# what are you wearing in the summer?



## Guest (Jun 26, 2006)

Probably this same gray shirt that I have been wearing for three weeks straight now


----------



## Guest (Jun 29, 2006)

MHJ, lol :0 

As for me, same jeans and shirts (I have worn for a month? LOL  ).


----------



## Guest (Jun 30, 2006)

nice!


hopefully washed!


----------



## Guest (Jun 30, 2006)

If I am at home, it's those cheap sweatpant-style shorts and a tank top. It gets hot here. Hey, now I am thinking about going to the beach.


----------



## Guest (Jun 30, 2006)

lucky crassus!

i wish i had a beach nearby.
well i kinda do..but im not sure if its polluted or not. lol:dunno:


----------



## Guest (Jul 2, 2006)

For me, it's usually shorts and some type of casual shirt... Even on work days  And of course, sandals pretty much every day in the summer. Once a week I visit a client, so I wear long pants, casual shoes and a casual shirt.


----------



## Guest (Nov 28, 2006)

mostly skater jeans and golf shorts, with a wide selection of random t-shirts of bands, skate companies, and snowboard companies. along with a boston red sox flat bill cap. haha


----------



## Guest (Dec 8, 2006)

usually anything from zumiez


----------



## Guest (Jun 14, 2007)

Um, not much really. When I was in Denver and now I'm in Houston I've been wearing preppy clothes since that's what most of the kids I know where. I'm trying to get a nice new pair of skate shoes from iPath, a ballin' Kr3w hoody and a Volcom hat.


----------



## Guest (Jul 20, 2007)

Usually wearing jeans and a t-shirt from phase nine clothing. They do some cool t-shirts.


----------



## REKER (Jul 12, 2007)

Since I live in a beach town, I wear shorts all summer long. My staple is my Detroit Tigers hat.  



wiggy said:


> Usually wearing jeans and a t-shirt from phase nine clothing.

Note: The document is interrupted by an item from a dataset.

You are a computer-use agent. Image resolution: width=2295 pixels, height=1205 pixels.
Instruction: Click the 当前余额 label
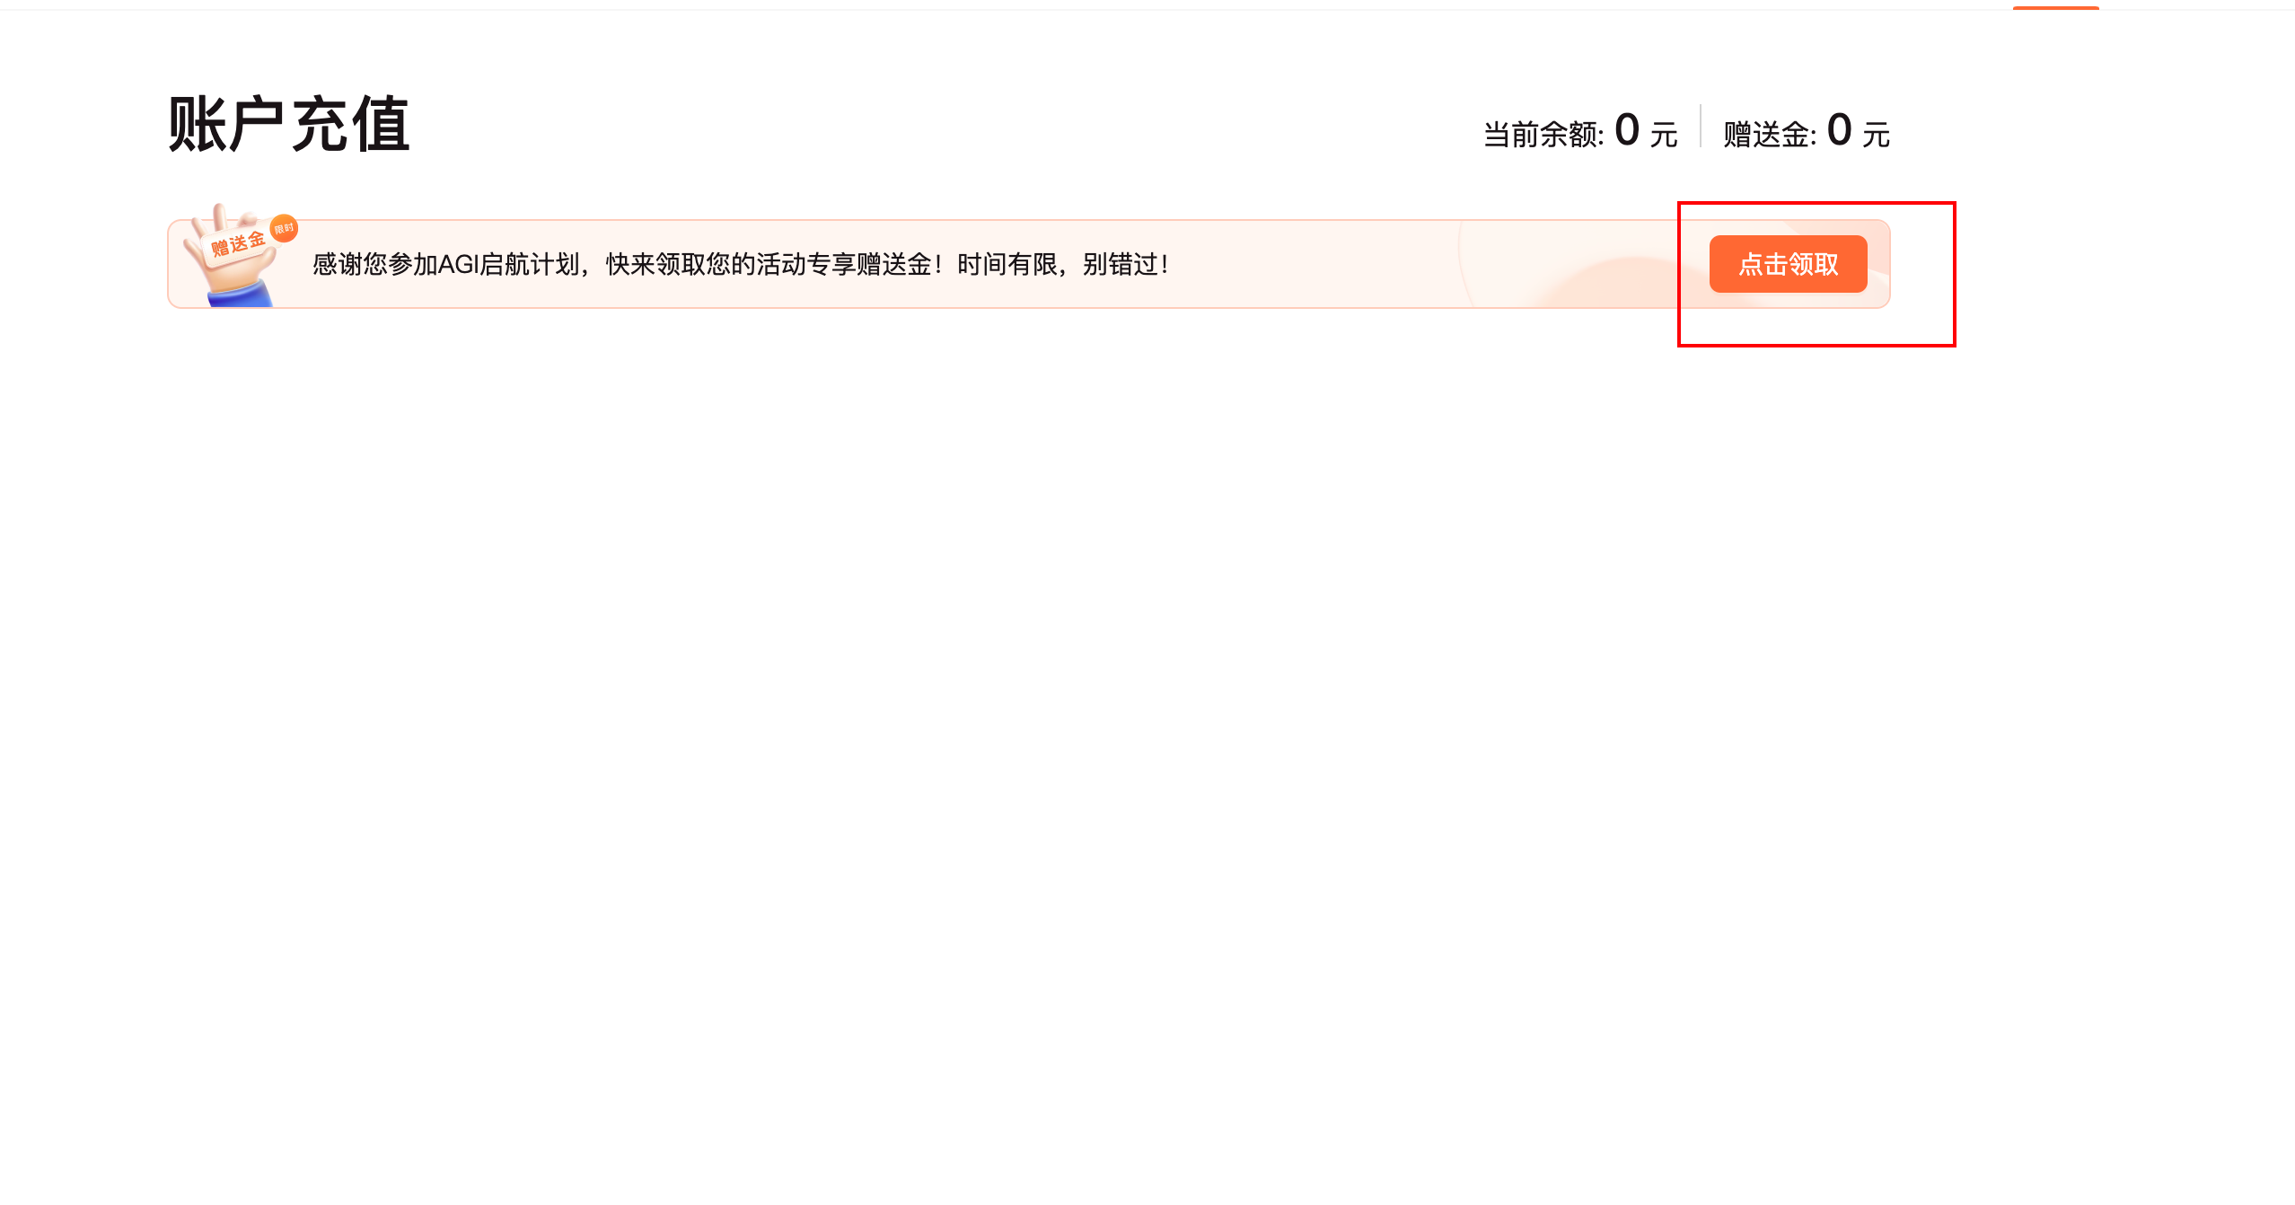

They do some cool t-shirts.


I like this one:


----------



## Guest (Jul 20, 2007)

Camo shorts [i have about 10 different pairs  ]

tshirts, billabong, Rip Curl, Quiksilver etc


In a 2-mile raduis there are about 6 different beaches i can go to 

Nearest being 100 m 

hehehe


----------



## Guest (Jul 21, 2007)

well i live at the beach so boardshorts, t-shirts and flip-flops/Nikes


----------